Project 88 is pleased to announce its ninth exhibition in affiliation with Artists’ Film International (AFI). Established by the Whitechapel Gallery in 2008, AFI is a collaborative project with 22 global partner organisations featuring film, video, and animation from around the world. Each organisation selects an exciting recent work by an artist from their region which is shared amongst the network. This year, Artists’ Film International selections respond to the theme of ‘care’ in the aftermath of Covid-19 as a hopeful gesture towards cross-cultural solidarity.
An etymology of the word ‘care’ traces a dual fabric of meaning: holding spheres of loss and nurture simultaneously. Amidst a relentless pandemic, the possibility of contagion renders vulnerable communities permanently isolated. Grief and death shroud populations whilst they search for collective spaces to mourn and heal. At this fragile crossroad, rethinking the dual concept of ‘care’ becomes crucial - for it reflects both the brutal heart of our crisis and an antidote. But how does one even begin to define the complex infrastructures that constitute ‘care’? Do we categorise it as abstract individual emotion, or is it socially constructed? And more importantly, what are the political stakes of each perspective?
In this show, we present a selection of five films that deliberately encounter ‘care’ as an object of theoretical inquiry - while some artists dismantle its structure, others speculate alternate modalities of emotional belonging. For instance, artist Himali Singh Soin oscillates between these two approaches; her film Setting the Stage For a Gathering of Friends was recorded during the first lockdown in Delhi, before the deep sense of catastrophe had fully set in but after a nostalgia for contact was already established. It charts the path of an Enso, a depiction of a whole or a void - depending on the way you look at it. The work is about uncertainty, fear, chance, missed connections, false promises, a return to something we once felt yet also a repetition of something we never experienced. On the other hand, Approaching a Ghost emerges from a determined anchor: the film attempts to capture (albeit in vain) the faded memory of a deceased friend. In this work, artist Victoria Versau revisits spaces once inhabited by her friend, anxiously scrambling to grasp any remnant before it dissolves. But in her endeavour, an irrefutable absence holds our gaze - the emptiness of a desolate hotel room becomes a container for estranged love.
Kerstin Honeit distils a nuanced practice of care, one often obscured by political productions of hegemonic imagery. Her film my castle your castle raises an eternal question: how must humanity collectively tend to the derelict ruins of our history? The work foregrounds the debate on the reconstruction of the Berlin Palace at the foundation of the Palace of the Republic, the former seat of the People’s Chamber, the legislature of the German Democratic Republic (East Germany). Similarly, for artist Rehana Zaman, any conception of care is inevitably tethered to a structure of patriarchal power. Her film Sharla, Shabana, Sojourner, Selena captures the story of six women in a beauty salon. The intimacy of a parlour stands in stark contrast to unsettling conversations; as the women speak of dark encounters with harassment, focusing on the absence of any institutional recognition or redressal. Here, the intercorporeality of the salon becomes a momentary escape from their anxieties of collective experience.

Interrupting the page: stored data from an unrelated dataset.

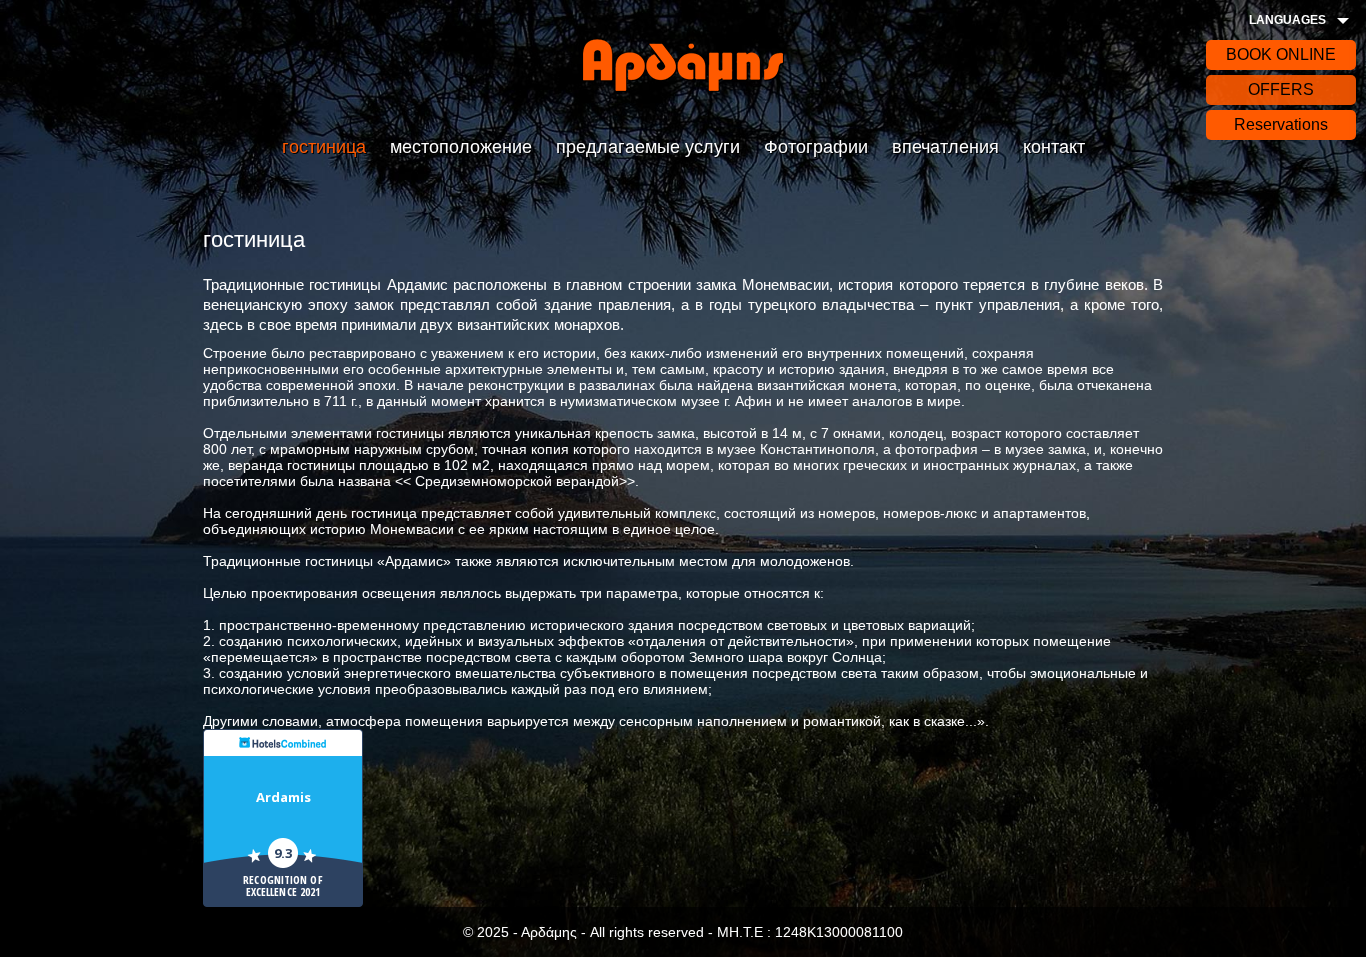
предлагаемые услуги (648, 147)
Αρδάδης (683, 65)
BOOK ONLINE (1281, 54)
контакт (1054, 147)
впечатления (945, 147)
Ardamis (283, 797)
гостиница (324, 147)
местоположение (461, 147)
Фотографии (816, 147)
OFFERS (1281, 89)
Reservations (1281, 124)
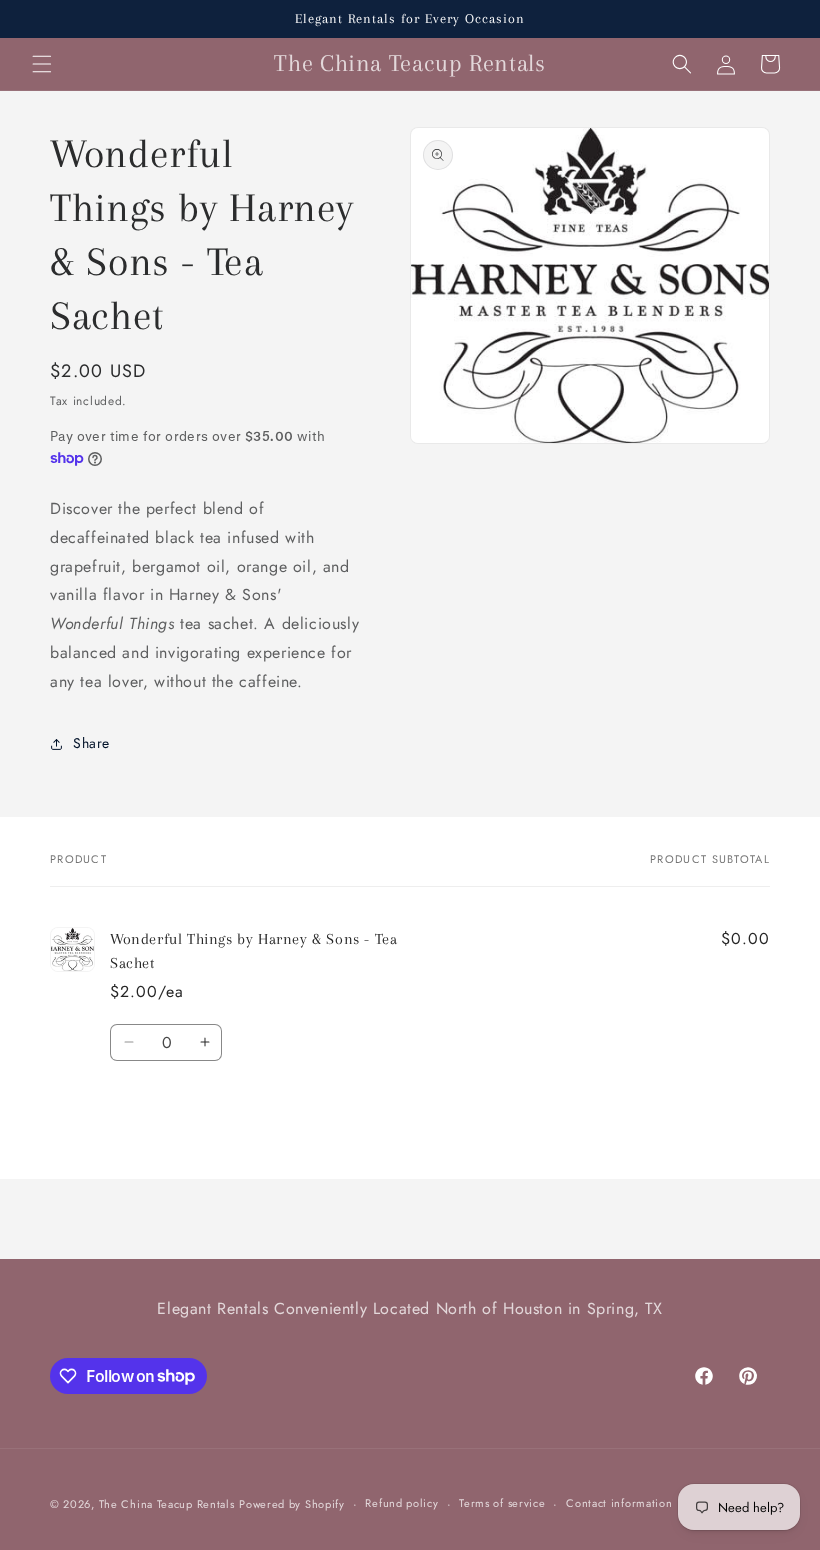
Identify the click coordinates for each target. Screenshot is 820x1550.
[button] (42, 64)
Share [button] (91, 743)
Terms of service (502, 1503)
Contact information (619, 1503)
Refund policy (401, 1503)
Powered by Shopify (292, 1504)
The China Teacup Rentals (167, 1504)
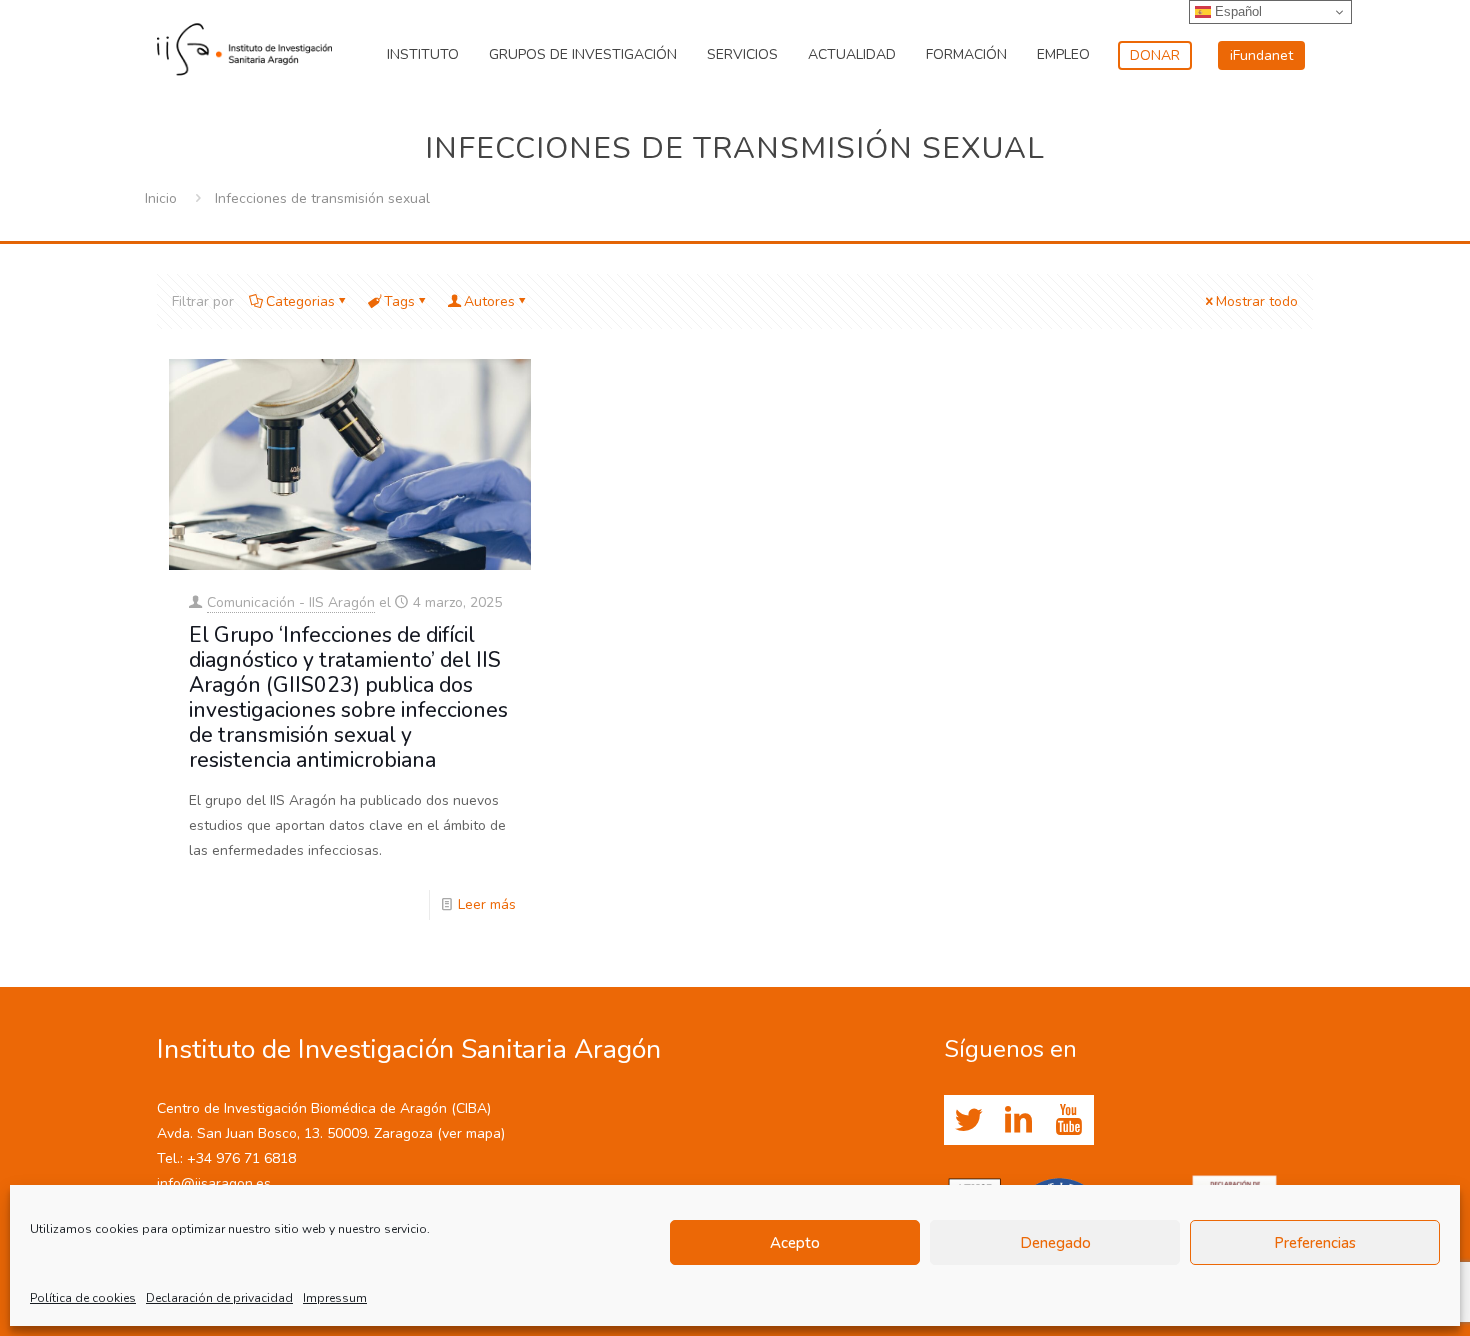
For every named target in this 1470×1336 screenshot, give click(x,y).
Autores (489, 301)
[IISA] (244, 45)
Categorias (300, 301)
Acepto (795, 1243)
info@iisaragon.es (214, 1183)
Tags (399, 301)
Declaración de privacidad (219, 1298)
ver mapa (471, 1133)
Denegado (1055, 1243)
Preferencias (1315, 1243)
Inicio (161, 198)
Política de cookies (83, 1298)
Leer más (487, 904)
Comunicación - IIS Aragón (291, 602)
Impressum (335, 1298)
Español (1236, 11)
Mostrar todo (1257, 301)
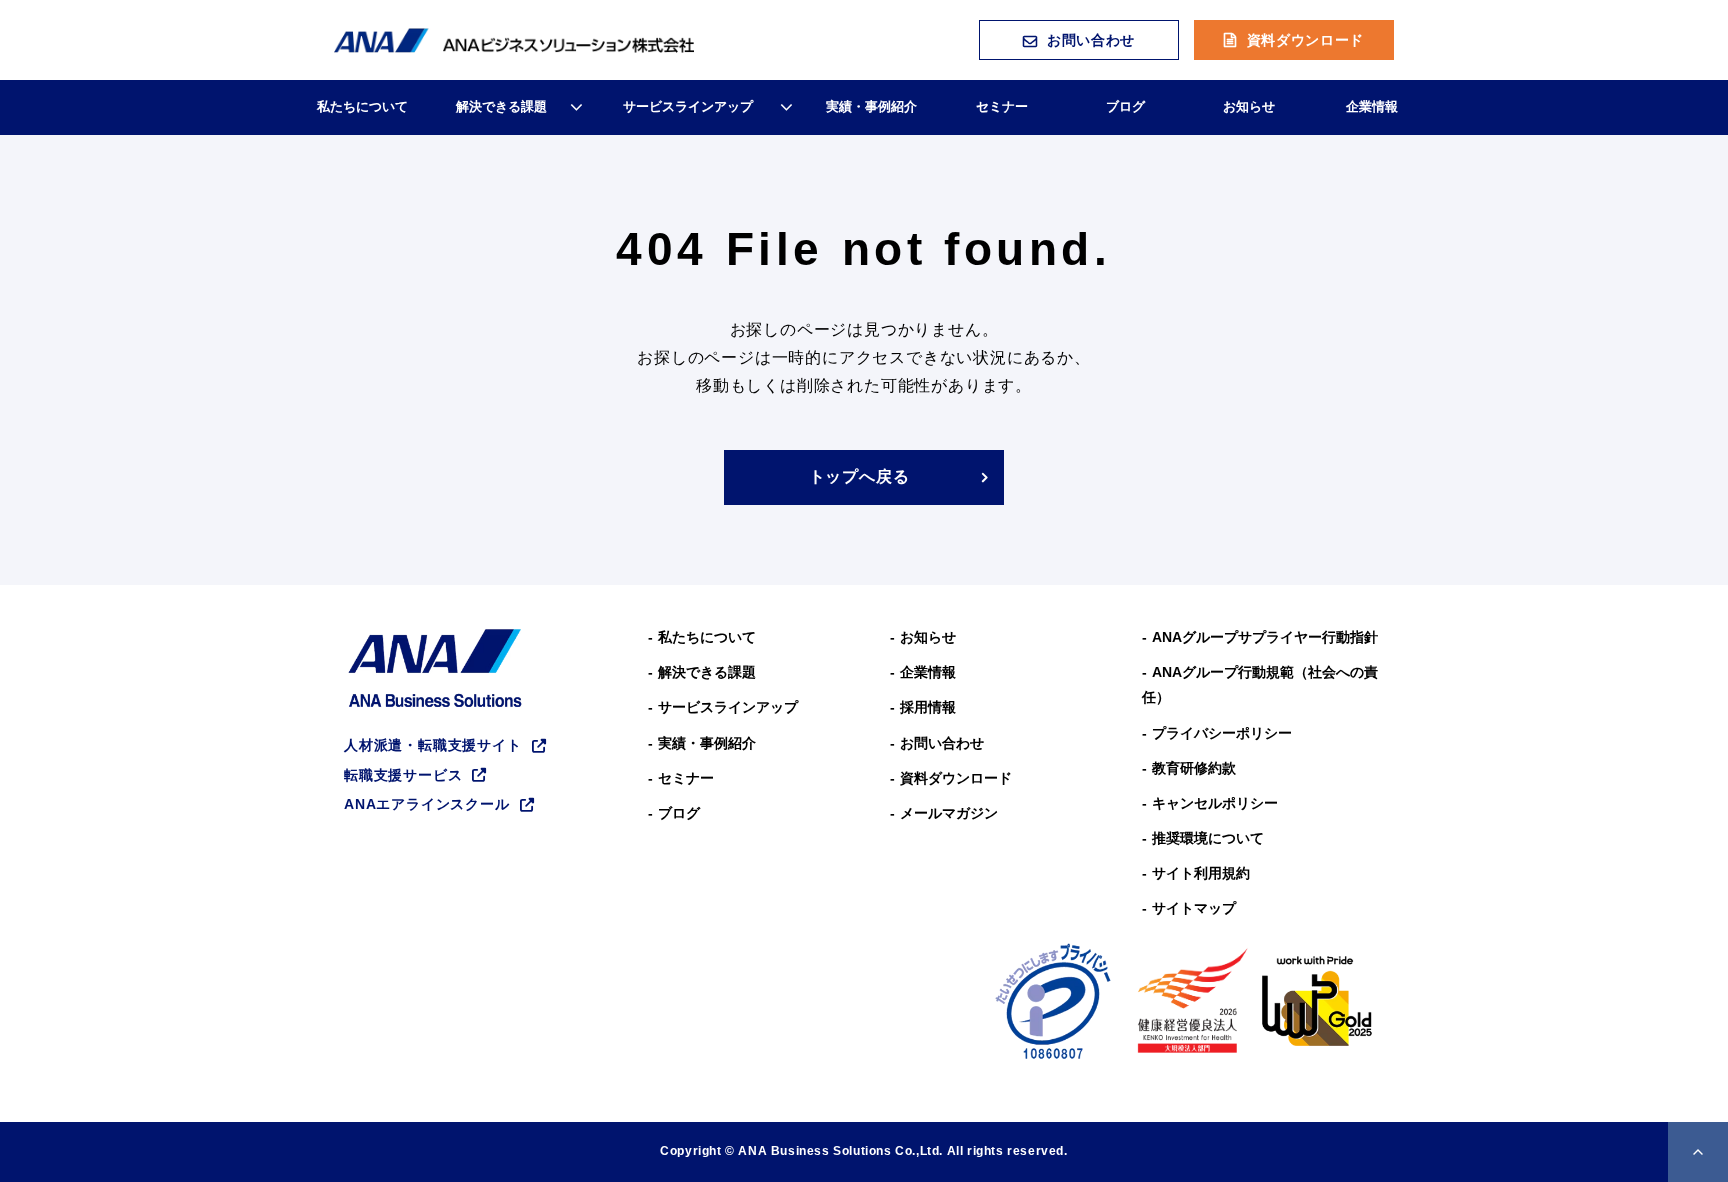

Building on these dynamics, artist Agne Jokše takes a radical turn in Dear Friend; this film explores a letter that contemplates forms of love outside our existing paradigm of meaning. By extracting an ambiguity immanent to language, Jokše implores the possibility of crafting a new script - one that holds the potential to dismantle and transform our neoliberal discourse into a politics of collective solidarity.